The records ::

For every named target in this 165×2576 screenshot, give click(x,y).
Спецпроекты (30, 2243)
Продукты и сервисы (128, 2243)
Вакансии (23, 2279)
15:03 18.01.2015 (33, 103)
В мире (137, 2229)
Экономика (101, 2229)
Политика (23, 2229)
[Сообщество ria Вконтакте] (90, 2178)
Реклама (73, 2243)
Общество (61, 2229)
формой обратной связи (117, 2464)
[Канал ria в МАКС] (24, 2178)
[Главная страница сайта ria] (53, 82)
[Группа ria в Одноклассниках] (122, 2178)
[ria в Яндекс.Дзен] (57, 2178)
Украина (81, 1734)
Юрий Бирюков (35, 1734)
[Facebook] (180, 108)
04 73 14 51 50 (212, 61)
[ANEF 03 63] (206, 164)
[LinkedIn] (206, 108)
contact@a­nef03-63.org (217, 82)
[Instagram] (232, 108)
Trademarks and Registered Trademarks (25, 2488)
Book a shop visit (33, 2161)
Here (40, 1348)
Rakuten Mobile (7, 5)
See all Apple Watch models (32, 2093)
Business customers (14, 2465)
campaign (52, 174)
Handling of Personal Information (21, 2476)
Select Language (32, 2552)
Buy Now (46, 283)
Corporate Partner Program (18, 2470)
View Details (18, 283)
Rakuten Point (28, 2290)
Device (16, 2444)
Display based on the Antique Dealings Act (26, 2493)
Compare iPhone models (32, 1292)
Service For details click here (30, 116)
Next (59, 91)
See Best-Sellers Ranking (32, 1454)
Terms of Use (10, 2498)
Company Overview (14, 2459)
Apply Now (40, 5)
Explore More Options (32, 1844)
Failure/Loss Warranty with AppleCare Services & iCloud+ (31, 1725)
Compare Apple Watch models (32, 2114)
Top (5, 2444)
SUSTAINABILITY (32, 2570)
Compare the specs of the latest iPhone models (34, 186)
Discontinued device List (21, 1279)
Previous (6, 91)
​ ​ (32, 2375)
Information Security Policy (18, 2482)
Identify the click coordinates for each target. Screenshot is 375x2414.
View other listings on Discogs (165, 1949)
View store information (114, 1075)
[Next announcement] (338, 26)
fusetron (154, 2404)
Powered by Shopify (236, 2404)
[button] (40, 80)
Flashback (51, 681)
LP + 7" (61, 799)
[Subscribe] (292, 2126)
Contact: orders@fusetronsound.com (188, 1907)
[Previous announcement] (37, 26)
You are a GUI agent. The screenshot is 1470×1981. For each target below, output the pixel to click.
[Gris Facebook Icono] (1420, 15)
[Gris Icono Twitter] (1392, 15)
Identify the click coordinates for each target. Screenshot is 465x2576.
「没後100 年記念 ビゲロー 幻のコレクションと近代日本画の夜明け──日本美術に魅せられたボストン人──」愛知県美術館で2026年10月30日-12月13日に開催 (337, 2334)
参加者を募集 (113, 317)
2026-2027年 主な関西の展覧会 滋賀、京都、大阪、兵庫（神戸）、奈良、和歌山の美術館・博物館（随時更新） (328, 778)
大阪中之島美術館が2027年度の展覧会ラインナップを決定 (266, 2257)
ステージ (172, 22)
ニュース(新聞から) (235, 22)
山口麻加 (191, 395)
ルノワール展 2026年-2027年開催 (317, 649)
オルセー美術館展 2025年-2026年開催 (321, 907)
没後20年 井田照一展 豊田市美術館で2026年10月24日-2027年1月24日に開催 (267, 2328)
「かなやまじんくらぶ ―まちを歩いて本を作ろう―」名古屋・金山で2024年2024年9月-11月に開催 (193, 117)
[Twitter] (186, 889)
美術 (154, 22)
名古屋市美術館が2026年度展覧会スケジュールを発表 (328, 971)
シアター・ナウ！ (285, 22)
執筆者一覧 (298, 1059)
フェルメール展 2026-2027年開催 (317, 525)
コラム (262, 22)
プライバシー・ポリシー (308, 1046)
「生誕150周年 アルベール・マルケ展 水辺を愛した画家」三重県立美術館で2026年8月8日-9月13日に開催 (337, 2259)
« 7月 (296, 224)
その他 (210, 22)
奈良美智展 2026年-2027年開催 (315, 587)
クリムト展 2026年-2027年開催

Task description ::
Which lines run from the one holding "формой обратной связи (117, 2464)" through the one holding "Device (16, 2444)" in the records above? Repeat them exactly, both included, and nothing more.

Solution ::
формой обратной связи (117, 2464)
[Канал ria в МАКС] (24, 2178)
[Главная страница сайта ria] (53, 82)
[Группа ria в Одноклассниках] (122, 2178)
[ria в Яндекс.Дзен] (57, 2178)
Украина (81, 1734)
Юрий Бирюков (35, 1734)
[Facebook] (180, 108)
04 73 14 51 50 (212, 61)
[ANEF 03 63] (206, 164)
[LinkedIn] (206, 108)
contact@a­nef03-63.org (217, 82)
[Instagram] (232, 108)
Trademarks and Registered Trademarks (25, 2488)
Book a shop visit (33, 2161)
Here (40, 1348)
Rakuten Mobile (7, 5)
See all Apple Watch models (32, 2093)
Business customers (14, 2465)
campaign (52, 174)
Handling of Personal Information (21, 2476)
Select Language (32, 2552)
Buy Now (46, 283)
Corporate Partner Program (18, 2470)
View Details (18, 283)
Rakuten Point (28, 2290)
Device (16, 2444)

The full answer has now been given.